Recorded information -
########
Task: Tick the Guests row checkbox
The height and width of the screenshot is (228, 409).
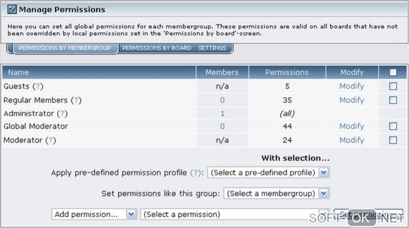Action: pos(393,86)
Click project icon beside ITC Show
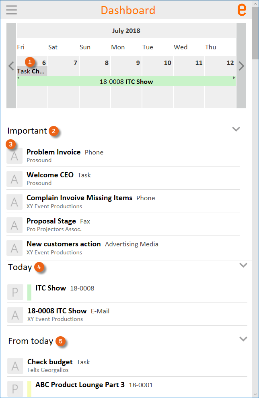 coord(15,292)
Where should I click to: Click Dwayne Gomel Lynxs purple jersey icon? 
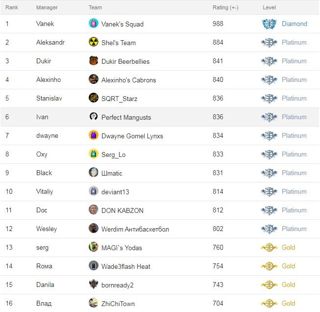94,135
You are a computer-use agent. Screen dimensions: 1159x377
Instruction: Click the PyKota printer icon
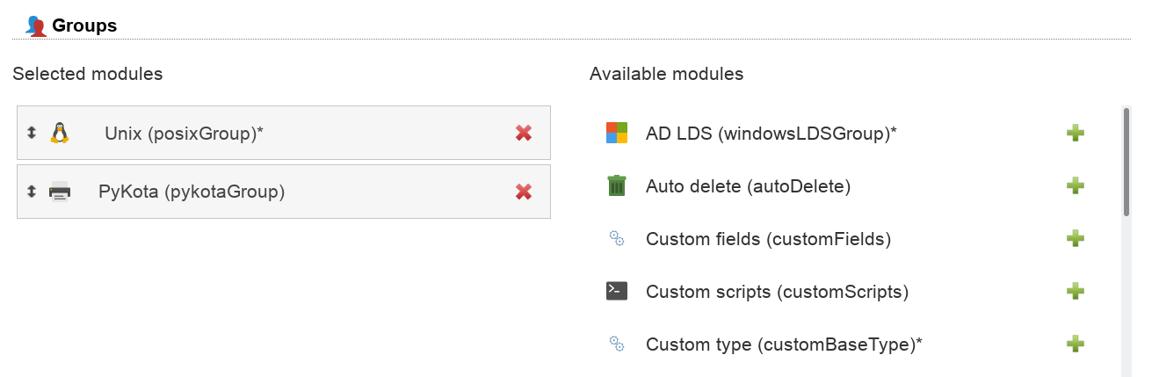pos(60,191)
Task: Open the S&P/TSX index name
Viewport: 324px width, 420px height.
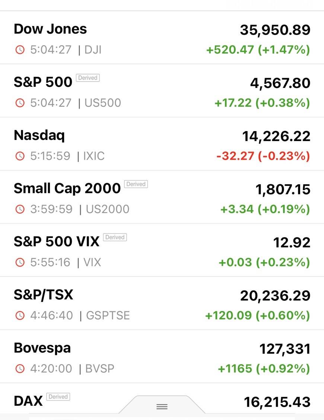Action: 43,295
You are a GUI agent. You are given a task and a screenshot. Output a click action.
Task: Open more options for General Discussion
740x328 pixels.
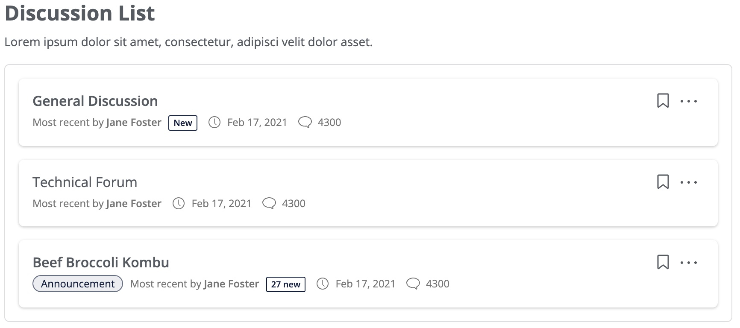[689, 101]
########
Aim of the exercise - The lines to write out run from the one containing "Viewport: 324px width, 420px height." through the final line of the material above, both included; write them out exactly, with no pictures.

Output -
Viewport: 324px width, 420px height.
Action: 43,295
You are a GUI agent. You are given a task and a screenshot. Output a click action.
Task: Open more options for General Discussion
740x328 pixels.
[689, 101]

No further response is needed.